Collected data
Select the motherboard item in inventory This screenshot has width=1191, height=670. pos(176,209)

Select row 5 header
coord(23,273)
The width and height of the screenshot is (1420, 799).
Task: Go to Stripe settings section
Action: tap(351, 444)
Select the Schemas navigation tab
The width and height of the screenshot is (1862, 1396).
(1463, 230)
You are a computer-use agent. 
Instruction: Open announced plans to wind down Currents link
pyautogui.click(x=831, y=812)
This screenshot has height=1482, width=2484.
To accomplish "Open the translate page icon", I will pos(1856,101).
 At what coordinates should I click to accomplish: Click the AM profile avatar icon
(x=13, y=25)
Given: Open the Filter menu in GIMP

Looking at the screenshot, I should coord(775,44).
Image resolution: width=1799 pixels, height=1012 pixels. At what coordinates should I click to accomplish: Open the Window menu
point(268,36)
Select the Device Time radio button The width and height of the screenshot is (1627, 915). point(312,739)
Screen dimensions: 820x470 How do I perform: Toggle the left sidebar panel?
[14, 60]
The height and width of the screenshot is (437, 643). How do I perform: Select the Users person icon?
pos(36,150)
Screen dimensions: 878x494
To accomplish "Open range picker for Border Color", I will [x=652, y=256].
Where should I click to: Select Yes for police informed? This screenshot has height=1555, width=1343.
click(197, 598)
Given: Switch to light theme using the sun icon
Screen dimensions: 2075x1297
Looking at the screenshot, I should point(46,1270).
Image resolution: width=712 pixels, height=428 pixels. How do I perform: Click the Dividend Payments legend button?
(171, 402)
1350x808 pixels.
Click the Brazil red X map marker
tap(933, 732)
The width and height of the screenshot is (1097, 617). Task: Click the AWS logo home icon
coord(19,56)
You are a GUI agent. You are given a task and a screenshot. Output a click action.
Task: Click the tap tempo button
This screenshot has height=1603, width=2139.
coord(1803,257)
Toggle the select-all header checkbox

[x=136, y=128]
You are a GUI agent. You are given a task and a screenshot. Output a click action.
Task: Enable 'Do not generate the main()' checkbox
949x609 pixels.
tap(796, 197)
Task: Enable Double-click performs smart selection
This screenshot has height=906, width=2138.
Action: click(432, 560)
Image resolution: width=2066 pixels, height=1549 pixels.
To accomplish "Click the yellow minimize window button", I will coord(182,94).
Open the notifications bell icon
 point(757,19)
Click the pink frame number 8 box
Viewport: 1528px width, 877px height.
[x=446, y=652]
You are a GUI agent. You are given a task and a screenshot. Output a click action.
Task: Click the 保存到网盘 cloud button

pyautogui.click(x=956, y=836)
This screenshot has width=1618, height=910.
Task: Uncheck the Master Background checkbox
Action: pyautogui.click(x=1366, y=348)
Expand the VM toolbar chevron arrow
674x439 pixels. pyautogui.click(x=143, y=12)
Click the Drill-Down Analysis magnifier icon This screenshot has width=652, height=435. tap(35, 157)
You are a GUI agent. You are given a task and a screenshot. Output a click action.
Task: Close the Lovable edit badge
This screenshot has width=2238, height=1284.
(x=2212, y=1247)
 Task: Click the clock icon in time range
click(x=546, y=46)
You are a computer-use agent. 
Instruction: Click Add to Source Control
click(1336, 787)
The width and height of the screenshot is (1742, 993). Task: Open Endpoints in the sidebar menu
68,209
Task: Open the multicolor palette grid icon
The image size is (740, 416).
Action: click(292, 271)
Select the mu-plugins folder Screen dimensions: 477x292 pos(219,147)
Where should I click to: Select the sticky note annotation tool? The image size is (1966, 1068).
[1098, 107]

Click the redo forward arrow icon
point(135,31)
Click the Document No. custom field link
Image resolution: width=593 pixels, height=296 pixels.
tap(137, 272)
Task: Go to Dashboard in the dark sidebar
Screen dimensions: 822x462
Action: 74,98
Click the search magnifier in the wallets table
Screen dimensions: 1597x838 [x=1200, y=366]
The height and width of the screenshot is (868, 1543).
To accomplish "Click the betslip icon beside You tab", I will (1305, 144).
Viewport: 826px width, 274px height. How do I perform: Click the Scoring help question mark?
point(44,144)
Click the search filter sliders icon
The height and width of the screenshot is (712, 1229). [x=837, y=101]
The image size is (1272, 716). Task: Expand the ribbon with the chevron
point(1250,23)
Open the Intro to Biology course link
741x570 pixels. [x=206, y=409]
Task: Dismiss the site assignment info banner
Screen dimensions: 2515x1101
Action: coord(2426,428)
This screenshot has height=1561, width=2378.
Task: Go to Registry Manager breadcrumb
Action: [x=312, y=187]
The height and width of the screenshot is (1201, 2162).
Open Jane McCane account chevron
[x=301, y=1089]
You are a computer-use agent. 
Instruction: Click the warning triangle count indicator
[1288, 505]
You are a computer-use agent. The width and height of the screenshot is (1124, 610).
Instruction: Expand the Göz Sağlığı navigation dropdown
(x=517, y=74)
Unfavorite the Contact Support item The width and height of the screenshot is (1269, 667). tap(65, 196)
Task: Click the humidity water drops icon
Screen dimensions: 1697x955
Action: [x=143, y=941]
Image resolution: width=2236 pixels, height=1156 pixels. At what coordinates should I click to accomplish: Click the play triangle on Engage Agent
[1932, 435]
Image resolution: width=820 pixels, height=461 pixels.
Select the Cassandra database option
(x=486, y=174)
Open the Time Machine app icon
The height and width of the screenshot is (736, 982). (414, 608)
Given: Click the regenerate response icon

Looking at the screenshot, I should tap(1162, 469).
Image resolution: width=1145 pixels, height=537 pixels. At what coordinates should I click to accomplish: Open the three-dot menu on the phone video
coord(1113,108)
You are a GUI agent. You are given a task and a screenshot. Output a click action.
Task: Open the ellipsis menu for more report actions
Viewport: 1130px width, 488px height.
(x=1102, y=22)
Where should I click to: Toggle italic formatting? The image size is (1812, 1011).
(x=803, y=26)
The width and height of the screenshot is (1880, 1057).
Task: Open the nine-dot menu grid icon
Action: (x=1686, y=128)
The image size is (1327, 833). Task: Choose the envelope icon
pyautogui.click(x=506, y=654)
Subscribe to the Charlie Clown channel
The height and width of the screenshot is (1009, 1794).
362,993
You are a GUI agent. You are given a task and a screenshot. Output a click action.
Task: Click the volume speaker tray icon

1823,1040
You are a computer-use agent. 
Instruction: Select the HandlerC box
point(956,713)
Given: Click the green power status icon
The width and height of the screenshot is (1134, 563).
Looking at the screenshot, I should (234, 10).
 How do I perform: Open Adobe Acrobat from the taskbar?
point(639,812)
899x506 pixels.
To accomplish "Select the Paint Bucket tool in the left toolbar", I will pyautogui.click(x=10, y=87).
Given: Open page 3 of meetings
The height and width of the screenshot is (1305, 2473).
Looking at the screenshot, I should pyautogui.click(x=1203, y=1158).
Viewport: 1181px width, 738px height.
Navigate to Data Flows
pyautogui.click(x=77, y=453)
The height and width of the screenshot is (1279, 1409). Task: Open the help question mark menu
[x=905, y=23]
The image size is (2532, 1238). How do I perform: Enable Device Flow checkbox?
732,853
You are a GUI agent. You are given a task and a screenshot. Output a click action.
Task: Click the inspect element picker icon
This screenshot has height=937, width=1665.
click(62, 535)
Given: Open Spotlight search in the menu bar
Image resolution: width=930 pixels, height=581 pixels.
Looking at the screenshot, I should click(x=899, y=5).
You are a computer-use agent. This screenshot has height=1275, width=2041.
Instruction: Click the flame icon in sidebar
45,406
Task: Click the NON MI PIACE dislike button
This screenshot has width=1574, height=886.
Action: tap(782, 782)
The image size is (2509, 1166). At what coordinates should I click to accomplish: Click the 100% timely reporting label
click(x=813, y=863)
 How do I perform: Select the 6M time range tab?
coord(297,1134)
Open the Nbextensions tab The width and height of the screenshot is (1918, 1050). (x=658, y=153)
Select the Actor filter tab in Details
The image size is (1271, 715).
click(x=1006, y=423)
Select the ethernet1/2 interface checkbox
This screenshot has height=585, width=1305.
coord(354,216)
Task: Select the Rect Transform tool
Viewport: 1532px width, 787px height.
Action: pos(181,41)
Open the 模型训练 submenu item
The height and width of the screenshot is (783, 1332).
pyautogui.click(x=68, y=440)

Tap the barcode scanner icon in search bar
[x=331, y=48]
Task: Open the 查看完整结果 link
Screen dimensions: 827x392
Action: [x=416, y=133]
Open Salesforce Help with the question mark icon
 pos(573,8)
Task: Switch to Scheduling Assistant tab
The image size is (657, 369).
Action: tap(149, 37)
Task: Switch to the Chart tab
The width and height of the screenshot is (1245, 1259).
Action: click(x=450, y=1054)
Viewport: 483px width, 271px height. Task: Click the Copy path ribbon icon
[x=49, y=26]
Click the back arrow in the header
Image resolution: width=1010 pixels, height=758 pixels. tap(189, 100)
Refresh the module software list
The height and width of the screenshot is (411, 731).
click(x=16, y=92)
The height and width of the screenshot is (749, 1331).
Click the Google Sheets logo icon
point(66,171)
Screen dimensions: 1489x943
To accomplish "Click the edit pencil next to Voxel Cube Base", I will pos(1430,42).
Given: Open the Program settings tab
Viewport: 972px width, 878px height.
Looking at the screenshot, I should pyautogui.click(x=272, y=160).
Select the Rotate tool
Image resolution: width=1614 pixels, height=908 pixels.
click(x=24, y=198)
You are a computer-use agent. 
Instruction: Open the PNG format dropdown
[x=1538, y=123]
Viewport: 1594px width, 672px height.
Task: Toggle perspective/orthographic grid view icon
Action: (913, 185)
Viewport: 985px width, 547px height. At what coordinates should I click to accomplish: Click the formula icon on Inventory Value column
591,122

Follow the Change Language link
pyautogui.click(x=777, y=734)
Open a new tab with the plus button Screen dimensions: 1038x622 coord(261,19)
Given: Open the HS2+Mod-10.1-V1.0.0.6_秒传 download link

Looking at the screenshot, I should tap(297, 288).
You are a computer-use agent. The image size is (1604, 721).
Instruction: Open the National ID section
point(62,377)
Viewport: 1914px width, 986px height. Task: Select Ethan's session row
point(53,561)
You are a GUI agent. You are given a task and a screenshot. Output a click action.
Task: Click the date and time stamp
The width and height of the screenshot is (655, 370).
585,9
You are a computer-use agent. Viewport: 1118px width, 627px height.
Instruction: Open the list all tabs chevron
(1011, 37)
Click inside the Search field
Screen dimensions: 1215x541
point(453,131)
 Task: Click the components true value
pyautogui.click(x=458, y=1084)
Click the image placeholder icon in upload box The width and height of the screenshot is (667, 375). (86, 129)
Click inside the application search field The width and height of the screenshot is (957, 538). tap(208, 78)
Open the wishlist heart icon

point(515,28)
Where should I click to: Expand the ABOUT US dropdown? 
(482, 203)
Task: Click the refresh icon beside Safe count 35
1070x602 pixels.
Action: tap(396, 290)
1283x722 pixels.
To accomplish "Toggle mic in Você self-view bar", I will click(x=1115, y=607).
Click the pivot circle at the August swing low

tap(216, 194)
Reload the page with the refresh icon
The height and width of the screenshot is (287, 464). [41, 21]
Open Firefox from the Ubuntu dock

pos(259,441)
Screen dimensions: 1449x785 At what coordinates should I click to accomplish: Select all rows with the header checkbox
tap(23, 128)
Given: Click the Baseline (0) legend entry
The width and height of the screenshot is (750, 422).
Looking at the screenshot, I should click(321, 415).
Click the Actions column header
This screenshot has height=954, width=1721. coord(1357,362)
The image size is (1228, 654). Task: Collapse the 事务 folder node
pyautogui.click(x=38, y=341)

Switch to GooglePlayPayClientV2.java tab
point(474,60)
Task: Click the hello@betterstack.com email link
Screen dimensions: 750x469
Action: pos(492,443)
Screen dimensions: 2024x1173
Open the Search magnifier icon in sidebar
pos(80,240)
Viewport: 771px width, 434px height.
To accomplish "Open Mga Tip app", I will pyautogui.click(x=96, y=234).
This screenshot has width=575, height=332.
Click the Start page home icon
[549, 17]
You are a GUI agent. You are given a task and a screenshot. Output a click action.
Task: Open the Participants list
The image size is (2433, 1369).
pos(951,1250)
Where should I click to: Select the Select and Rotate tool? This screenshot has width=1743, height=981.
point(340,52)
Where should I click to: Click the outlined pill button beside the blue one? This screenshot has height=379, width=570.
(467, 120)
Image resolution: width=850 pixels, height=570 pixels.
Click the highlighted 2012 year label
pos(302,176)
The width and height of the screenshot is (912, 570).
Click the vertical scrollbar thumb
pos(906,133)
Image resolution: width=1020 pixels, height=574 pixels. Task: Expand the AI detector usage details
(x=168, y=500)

BRIEF
Write out again, exactly, the line containing "Open the Search magnifier icon in sidebar" and every later line of the records. Omit the rest.

COMPLETED EXERCISE
Open the Search magnifier icon in sidebar
pos(80,240)
Viewport: 771px width, 434px height.
To accomplish "Open Mga Tip app", I will pyautogui.click(x=96, y=234).
This screenshot has width=575, height=332.
Click the Start page home icon
[549, 17]
You are a GUI agent. You are given a task and a screenshot. Output a click action.
Task: Open the Participants list
The image size is (2433, 1369).
pos(951,1250)
Where should I click to: Select the Select and Rotate tool? This screenshot has width=1743, height=981.
point(340,52)
Where should I click to: Click the outlined pill button beside the blue one? This screenshot has height=379, width=570.
(467, 120)
Image resolution: width=850 pixels, height=570 pixels.
Click the highlighted 2012 year label
pos(302,176)
The width and height of the screenshot is (912, 570).
Click the vertical scrollbar thumb
pos(906,133)
Image resolution: width=1020 pixels, height=574 pixels. Task: Expand the AI detector usage details
(x=168, y=500)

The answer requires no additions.